**Your goal**: As an exercise, copy out the entries exactly as written.

[Raw data]

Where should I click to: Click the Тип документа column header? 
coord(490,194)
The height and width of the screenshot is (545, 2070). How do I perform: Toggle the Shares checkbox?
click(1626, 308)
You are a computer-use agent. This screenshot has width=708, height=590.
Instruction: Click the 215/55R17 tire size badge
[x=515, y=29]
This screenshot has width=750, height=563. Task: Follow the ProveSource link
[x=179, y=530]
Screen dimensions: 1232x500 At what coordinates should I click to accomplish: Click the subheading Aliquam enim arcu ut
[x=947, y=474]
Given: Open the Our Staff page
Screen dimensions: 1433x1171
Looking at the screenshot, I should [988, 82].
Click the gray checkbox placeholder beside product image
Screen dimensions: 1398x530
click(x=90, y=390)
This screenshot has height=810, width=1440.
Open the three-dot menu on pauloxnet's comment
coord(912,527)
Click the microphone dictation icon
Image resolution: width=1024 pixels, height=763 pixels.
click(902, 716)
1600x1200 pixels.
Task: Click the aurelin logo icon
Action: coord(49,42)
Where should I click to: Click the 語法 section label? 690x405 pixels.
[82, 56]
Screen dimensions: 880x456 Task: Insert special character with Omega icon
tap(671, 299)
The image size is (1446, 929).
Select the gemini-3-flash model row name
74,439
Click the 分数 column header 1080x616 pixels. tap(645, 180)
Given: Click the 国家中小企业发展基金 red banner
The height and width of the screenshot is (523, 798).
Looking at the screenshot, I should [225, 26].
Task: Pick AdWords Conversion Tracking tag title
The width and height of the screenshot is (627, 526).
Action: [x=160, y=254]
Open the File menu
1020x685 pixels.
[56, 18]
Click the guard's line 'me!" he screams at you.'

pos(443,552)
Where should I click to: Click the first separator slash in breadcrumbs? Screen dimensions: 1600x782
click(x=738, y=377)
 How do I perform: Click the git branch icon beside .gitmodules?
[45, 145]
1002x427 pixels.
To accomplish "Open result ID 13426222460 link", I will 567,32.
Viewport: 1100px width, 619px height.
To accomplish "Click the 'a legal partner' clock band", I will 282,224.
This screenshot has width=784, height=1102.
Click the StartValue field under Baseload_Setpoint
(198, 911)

[/Raw data]

**Response to this task**:
Where should I click to: Click the Тип документа column header? 
coord(490,194)
The height and width of the screenshot is (545, 2070). How do I perform: Toggle the Shares checkbox?
click(1626, 308)
You are a computer-use agent. This screenshot has width=708, height=590.
Instruction: Click the 215/55R17 tire size badge
[x=515, y=29]
This screenshot has width=750, height=563. Task: Follow the ProveSource link
[x=179, y=530]
Screen dimensions: 1232x500 At what coordinates should I click to accomplish: Click the subheading Aliquam enim arcu ut
[x=947, y=474]
Given: Open the Our Staff page
Screen dimensions: 1433x1171
Looking at the screenshot, I should [988, 82].
Click the gray checkbox placeholder beside product image
Screen dimensions: 1398x530
click(x=90, y=390)
This screenshot has height=810, width=1440.
Open the three-dot menu on pauloxnet's comment
coord(912,527)
Click the microphone dictation icon
Image resolution: width=1024 pixels, height=763 pixels.
click(902, 716)
1600x1200 pixels.
Task: Click the aurelin logo icon
Action: coord(49,42)
Where should I click to: Click the 語法 section label? 690x405 pixels.
[82, 56]
Screen dimensions: 880x456 Task: Insert special character with Omega icon
tap(671, 299)
The image size is (1446, 929).
Select the gemini-3-flash model row name
74,439
Click the 分数 column header 1080x616 pixels. tap(645, 180)
Given: Click the 国家中小企业发展基金 red banner
The height and width of the screenshot is (523, 798).
Looking at the screenshot, I should [225, 26].
Task: Pick AdWords Conversion Tracking tag title
The width and height of the screenshot is (627, 526).
Action: [x=160, y=254]
Open the File menu
1020x685 pixels.
[56, 18]
Click the guard's line 'me!" he screams at you.'

pos(443,552)
Where should I click to: Click the first separator slash in breadcrumbs? Screen dimensions: 1600x782
click(x=738, y=377)
 How do I perform: Click the git branch icon beside .gitmodules?
[45, 145]
1002x427 pixels.
To accomplish "Open result ID 13426222460 link", I will 567,32.
Viewport: 1100px width, 619px height.
To accomplish "Click the 'a legal partner' clock band", I will 282,224.
This screenshot has width=784, height=1102.
Click the StartValue field under Baseload_Setpoint
(198, 911)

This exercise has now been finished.